Assessment
of the Thermodynamic Stability
Authors: J.M. Richardson
and P.J. Thomas
Department of Physiology
The University of Texas
Southwestern Medical Center at Dallas
6001 Forest Park
Dallas, TX 75390-9040
email: philip.thomas@utsouthwestern.edu
INTRODUCTION
The aim of this protocol is to measure the rate at which the off pathway
species accumulates from protein starting in the refolded state.
Protein in 8M GuHCL is rapidly diluted to conditions where refolding can
occur. The protein is then
allowed to refold at 4oC overnight.
Refolded protein is then increased in temperature to induce misfolding
and sample is monitored at 600nm for changes in light scattering.
As the off pathway species accumulates the aggregates scatter light
causing the signal to change as a function of time.
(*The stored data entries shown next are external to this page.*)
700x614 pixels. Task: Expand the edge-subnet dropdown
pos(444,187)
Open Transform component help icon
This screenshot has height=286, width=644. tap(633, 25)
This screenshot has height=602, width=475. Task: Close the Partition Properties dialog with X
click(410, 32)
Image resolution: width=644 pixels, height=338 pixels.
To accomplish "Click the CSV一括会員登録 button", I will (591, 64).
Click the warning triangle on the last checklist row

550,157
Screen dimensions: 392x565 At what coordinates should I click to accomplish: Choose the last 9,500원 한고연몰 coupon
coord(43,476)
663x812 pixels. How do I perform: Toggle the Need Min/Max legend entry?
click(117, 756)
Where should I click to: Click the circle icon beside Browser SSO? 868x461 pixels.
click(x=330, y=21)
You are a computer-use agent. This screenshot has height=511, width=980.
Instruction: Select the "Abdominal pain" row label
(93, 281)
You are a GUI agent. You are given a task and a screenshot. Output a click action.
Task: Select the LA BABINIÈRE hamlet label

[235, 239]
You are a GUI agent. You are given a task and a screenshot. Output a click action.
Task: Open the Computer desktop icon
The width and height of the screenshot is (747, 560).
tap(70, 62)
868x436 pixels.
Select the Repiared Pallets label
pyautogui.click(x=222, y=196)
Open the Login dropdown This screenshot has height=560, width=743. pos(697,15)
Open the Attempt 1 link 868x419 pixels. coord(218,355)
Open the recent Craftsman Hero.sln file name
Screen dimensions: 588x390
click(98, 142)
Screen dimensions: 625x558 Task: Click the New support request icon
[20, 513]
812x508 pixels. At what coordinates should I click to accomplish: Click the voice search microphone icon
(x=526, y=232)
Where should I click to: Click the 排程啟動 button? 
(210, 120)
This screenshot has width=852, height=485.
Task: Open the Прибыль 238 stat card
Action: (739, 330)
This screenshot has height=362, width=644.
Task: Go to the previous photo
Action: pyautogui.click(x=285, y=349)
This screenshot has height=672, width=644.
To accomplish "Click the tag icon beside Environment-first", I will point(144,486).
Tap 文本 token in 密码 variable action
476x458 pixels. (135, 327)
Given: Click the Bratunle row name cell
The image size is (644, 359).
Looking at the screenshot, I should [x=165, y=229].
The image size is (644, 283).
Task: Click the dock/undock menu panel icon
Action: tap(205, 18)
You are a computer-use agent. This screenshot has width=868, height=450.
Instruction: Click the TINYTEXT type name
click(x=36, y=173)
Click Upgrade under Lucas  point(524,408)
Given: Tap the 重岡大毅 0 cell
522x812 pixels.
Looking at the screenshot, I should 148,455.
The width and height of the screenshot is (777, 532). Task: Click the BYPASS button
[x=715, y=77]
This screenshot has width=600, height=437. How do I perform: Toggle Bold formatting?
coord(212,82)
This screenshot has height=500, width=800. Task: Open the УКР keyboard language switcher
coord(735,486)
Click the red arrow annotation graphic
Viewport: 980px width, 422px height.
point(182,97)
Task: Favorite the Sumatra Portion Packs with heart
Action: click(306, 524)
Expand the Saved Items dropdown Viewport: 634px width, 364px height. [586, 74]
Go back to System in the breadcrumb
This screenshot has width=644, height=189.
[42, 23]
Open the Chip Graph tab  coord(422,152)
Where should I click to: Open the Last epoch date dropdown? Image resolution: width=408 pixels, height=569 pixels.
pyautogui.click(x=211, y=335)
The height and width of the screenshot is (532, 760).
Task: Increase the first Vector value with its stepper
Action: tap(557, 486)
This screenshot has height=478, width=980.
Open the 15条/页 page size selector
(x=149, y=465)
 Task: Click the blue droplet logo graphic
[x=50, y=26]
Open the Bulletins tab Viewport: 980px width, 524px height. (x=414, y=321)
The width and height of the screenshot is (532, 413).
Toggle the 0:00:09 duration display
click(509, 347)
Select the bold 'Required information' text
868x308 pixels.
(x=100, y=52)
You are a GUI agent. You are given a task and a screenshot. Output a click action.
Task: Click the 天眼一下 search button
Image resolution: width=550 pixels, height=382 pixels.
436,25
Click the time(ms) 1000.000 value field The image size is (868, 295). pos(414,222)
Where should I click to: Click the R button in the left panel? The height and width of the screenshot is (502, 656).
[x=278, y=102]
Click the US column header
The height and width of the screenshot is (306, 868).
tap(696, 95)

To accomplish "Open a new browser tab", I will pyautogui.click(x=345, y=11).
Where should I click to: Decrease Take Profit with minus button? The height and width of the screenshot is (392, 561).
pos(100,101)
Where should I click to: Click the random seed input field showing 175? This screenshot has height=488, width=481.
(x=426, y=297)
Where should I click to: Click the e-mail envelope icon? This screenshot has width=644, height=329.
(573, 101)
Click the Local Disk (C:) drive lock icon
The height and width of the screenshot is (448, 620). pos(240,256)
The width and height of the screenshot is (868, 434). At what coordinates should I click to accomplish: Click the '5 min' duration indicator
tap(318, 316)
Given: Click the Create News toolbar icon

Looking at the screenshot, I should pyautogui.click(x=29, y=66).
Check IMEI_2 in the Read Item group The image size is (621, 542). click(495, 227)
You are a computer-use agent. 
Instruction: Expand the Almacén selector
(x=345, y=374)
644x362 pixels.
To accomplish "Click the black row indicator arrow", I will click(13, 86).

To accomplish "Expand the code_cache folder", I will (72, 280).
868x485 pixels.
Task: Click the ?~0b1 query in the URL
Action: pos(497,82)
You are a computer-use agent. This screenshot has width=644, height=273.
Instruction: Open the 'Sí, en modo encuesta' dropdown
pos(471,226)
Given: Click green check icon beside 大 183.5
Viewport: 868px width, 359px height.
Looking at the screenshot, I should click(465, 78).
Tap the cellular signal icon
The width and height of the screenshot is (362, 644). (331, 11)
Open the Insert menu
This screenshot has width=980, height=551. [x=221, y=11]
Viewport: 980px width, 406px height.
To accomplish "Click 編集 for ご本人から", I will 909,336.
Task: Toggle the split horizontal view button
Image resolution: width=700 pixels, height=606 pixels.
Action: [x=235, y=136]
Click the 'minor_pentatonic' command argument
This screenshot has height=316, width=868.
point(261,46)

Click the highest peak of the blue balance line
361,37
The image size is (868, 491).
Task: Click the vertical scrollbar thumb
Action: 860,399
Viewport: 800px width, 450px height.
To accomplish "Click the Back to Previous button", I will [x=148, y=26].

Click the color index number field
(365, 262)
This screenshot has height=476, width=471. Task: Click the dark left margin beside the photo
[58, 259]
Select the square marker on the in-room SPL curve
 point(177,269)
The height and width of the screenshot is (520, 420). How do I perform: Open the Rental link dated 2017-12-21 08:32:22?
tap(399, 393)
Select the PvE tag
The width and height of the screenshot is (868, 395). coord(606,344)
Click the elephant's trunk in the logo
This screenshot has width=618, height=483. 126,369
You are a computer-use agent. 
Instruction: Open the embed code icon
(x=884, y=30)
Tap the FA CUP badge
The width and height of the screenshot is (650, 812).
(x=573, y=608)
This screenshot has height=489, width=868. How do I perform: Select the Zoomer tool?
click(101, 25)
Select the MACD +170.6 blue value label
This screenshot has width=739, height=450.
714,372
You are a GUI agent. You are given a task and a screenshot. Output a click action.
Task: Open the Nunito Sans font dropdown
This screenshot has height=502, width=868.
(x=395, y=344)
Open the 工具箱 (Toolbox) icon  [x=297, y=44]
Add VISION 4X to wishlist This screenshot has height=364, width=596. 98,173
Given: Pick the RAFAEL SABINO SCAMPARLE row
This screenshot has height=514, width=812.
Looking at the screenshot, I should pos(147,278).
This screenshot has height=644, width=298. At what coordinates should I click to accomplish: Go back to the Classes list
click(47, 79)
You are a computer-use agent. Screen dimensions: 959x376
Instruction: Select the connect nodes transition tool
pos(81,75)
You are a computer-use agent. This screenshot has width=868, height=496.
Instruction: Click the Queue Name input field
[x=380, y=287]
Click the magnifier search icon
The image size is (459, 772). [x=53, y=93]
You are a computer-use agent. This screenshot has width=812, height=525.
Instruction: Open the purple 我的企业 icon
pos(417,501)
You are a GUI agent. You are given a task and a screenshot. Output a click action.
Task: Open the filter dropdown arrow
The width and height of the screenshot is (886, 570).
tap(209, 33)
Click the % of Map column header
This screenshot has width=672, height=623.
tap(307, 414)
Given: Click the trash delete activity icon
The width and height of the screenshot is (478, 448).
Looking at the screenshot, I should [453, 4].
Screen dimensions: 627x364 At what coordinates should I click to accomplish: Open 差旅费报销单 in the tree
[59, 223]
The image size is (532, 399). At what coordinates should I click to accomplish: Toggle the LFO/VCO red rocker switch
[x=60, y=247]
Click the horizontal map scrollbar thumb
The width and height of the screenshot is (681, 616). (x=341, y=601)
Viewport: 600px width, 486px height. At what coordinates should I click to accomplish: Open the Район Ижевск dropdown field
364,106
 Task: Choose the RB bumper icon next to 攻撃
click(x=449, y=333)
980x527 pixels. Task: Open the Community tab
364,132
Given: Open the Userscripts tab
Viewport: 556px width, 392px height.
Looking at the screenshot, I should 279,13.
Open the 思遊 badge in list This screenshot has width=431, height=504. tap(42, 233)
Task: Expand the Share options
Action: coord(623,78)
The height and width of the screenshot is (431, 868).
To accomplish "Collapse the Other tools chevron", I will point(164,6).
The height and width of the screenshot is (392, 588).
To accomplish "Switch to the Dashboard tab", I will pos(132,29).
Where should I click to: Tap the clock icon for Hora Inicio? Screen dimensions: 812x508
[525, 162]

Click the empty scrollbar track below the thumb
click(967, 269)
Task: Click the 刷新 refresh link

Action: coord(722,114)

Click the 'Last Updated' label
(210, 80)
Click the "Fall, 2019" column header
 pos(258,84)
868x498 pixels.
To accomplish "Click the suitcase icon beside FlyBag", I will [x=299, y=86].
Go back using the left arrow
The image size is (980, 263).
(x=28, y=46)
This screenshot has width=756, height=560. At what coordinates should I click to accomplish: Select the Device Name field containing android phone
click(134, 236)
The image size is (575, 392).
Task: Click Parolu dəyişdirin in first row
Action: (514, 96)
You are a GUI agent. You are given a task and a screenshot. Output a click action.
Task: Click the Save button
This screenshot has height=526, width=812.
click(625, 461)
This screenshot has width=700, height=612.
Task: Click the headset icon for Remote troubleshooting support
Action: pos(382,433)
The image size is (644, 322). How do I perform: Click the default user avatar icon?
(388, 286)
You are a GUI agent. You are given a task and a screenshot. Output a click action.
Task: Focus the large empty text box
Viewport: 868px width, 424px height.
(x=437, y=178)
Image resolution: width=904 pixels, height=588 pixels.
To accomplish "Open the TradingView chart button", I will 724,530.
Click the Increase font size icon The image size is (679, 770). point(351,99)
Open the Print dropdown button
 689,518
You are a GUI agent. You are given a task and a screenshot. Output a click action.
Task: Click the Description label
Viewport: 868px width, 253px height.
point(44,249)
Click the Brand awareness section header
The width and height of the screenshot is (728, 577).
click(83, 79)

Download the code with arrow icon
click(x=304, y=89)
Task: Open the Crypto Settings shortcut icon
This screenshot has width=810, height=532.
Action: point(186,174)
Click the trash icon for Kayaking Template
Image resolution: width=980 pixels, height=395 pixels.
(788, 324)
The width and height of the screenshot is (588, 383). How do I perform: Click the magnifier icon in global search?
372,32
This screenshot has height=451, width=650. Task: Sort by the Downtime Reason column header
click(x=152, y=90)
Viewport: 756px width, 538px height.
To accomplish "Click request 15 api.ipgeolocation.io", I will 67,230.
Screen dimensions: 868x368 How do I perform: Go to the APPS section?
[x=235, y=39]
From this data a rate constant for the formation of off pathway species
can be extracted.
MATERIALS
1. Purified protein
2. Refolding buffer (100 mM Tris, 375 mM Arginine, 2 mM EDTA, 1
mM DTT pH 7.9)
3. 8M Guanidine Hydrochloride (GuHCL)
4. Spectrophotometer with temperature control
5. Test Compounds
EXPERIMENTAL
PROTOCOL
Purified protein is resuspended and incubated in 8M GuHCl for at least
two hours at room temperature to facilitate the complete denaturation of the
protein sample. Following denaturation, the protein concentration is determined
by UV absorbance. Adjust the protein concentrations of all samples to 40mM
by further dilution with 8M guanidinium such that both the guanidinium and
protein will be diluted by the same factor to achieve the final reaction
concentrations (1mM
protein, and 200mM GuHCL) in all experiments. Both the protein and guanidinium
concentrations should be identical for all of the samples prior to and during
refolding. It is critical that all protein samples are at precisely the same
final concentration for accurate comparison in these experiments as protein
aggregation, the indicator for misfolded protein, is a concentration dependent
event. Aliquot 2437.5 ml
of refolding buffer into falcon tube with cap (without compounds) and
incubate at 4oC overnight. Sample
is then centrifuged to remove any misfolded protein for 15 min at 4oC.
Once any misfolded protein has been removed add test compounds to 10mM final concentration mix
quickly and incubate at 4oC for 70 minutes, then put the sample in a
spectroscopic cell with cap. Spectrophotometer
sample holder should be pre-equilibrated to desired temperature and ready to
start experiment. The sample is
induced to misfold at this concentration (1mM)
by increasing the temperature to either 32 or 37oC.
The increase in temperature causes the off-pathway species to become
populated, due to the equilibrium between the native and unfolded states. Stop
experiment when the refolding reactions have completed about 12,000 seconds or
when the UV signal reaches and maintains a plateau.